» Exercise directions: Take the entries that follow and write them out again, word for word.

» Data supplied:
□ □ □

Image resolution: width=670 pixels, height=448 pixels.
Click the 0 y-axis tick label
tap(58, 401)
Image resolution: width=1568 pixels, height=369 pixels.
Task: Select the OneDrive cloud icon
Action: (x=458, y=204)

□ □ □

» The answer:
Image resolution: width=670 pixels, height=448 pixels.
Click the 0 y-axis tick label
tap(58, 401)
Image resolution: width=1568 pixels, height=369 pixels.
Task: Select the OneDrive cloud icon
Action: (x=458, y=204)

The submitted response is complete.